INPUT DATA section start

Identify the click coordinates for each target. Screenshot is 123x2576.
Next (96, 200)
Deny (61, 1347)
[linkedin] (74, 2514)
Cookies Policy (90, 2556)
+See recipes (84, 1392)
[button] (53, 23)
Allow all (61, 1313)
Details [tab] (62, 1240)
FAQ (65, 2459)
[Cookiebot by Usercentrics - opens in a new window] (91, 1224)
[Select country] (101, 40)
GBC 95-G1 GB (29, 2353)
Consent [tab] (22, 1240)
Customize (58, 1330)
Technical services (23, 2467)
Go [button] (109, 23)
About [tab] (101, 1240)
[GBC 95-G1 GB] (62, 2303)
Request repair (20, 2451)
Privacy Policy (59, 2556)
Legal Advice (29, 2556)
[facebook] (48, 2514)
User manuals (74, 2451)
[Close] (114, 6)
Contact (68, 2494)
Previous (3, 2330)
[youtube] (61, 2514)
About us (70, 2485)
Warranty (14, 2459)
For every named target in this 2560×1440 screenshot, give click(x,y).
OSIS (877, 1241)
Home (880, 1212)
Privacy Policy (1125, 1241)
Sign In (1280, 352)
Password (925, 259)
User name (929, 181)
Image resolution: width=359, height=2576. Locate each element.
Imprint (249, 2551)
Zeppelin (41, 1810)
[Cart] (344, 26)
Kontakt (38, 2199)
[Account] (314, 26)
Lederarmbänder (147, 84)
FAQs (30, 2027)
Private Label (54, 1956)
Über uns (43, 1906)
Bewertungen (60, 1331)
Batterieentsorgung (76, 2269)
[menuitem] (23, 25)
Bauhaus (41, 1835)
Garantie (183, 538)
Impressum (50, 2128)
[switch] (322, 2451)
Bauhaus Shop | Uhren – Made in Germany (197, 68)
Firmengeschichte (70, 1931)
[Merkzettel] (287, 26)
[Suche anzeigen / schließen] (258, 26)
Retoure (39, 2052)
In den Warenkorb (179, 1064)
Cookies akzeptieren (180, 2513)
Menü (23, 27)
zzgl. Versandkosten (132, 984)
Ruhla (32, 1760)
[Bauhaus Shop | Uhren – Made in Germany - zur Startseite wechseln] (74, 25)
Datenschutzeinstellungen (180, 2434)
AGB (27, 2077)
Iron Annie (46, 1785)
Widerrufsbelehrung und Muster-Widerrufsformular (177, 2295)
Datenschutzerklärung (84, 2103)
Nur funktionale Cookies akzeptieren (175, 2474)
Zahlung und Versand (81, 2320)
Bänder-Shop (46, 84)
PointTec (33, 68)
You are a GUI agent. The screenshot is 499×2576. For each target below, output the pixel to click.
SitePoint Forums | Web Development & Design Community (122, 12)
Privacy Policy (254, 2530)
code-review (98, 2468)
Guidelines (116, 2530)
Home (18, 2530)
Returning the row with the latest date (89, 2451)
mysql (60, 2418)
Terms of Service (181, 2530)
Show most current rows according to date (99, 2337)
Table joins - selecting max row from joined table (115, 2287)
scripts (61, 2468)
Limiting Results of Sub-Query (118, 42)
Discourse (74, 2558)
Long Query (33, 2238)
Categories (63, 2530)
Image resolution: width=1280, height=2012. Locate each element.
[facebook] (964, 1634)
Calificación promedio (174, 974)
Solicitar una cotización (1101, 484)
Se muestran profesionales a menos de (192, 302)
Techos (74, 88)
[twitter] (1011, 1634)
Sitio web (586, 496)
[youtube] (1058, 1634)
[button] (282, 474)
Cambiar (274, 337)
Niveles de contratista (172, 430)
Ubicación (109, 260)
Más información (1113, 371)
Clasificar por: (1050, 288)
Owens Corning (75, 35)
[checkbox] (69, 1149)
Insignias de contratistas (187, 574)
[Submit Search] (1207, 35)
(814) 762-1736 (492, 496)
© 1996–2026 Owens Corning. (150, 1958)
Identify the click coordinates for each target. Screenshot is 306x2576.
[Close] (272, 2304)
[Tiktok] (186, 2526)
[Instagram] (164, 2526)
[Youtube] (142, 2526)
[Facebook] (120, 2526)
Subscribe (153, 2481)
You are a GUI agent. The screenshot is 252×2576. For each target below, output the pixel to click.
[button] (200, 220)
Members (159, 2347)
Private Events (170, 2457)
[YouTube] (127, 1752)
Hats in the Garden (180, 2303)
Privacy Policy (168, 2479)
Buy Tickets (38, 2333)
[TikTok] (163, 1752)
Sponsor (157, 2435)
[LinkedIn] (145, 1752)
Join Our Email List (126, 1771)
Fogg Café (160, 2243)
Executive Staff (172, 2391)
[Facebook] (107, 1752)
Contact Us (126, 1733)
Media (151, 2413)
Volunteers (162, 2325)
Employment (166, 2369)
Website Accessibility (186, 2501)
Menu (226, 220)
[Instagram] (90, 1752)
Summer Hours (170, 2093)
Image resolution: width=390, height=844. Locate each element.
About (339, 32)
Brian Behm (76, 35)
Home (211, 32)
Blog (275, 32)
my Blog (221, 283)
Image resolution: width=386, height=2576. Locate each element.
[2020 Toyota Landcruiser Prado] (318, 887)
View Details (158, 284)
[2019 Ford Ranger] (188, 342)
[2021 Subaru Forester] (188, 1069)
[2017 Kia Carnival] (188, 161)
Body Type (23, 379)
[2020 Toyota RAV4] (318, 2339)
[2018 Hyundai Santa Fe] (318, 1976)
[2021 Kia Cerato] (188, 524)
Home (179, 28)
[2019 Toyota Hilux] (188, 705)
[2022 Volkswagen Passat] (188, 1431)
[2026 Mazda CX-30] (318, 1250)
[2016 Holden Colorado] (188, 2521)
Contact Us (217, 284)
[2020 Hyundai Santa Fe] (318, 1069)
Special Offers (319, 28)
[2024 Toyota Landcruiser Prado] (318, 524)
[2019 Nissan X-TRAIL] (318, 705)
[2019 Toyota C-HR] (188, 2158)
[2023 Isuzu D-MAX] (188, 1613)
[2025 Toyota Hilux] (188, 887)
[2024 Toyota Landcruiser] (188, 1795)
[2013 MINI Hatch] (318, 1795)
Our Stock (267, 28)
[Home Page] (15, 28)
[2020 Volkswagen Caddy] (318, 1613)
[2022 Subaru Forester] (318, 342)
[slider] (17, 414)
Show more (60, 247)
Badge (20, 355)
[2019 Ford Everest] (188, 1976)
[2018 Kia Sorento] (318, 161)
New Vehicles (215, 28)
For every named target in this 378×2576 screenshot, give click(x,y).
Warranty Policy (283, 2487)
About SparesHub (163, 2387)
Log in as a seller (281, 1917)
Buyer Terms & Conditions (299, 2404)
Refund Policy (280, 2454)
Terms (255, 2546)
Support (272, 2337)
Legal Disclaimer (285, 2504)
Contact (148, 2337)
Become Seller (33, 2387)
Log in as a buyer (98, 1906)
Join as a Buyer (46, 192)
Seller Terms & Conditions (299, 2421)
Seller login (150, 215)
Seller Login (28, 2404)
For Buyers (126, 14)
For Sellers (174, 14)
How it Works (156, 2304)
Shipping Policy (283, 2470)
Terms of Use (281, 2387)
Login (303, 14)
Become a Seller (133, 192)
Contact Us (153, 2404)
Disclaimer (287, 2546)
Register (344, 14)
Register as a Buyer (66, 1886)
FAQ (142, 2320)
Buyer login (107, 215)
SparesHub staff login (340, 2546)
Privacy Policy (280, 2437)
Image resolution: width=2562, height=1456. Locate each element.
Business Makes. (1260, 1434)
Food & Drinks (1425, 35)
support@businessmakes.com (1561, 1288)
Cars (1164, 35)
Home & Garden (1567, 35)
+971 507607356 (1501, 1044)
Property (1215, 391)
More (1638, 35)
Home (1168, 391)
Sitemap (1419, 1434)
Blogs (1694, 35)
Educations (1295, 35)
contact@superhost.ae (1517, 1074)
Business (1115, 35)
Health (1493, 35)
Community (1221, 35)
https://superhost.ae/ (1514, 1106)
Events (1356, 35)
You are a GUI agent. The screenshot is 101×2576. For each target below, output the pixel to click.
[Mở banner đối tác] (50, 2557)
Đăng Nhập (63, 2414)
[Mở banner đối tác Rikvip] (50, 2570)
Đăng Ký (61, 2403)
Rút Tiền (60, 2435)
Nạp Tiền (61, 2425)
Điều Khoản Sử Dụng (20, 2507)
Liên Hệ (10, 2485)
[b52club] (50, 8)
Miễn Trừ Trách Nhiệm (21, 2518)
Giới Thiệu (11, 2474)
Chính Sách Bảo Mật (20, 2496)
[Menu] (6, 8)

INPUT DATA section end

- **REQUIRED WORK**: Please copy only these lines, exactly: the first line of the records through the line containing "FAQ (65, 2459)", ends included.

- **FINISHED EXERCISE**:
Identify the click coordinates for each target. Screenshot is 123x2576.
Next (96, 200)
Deny (61, 1347)
[linkedin] (74, 2514)
Cookies Policy (90, 2556)
+See recipes (84, 1392)
[button] (53, 23)
Allow all (61, 1313)
Details [tab] (62, 1240)
FAQ (65, 2459)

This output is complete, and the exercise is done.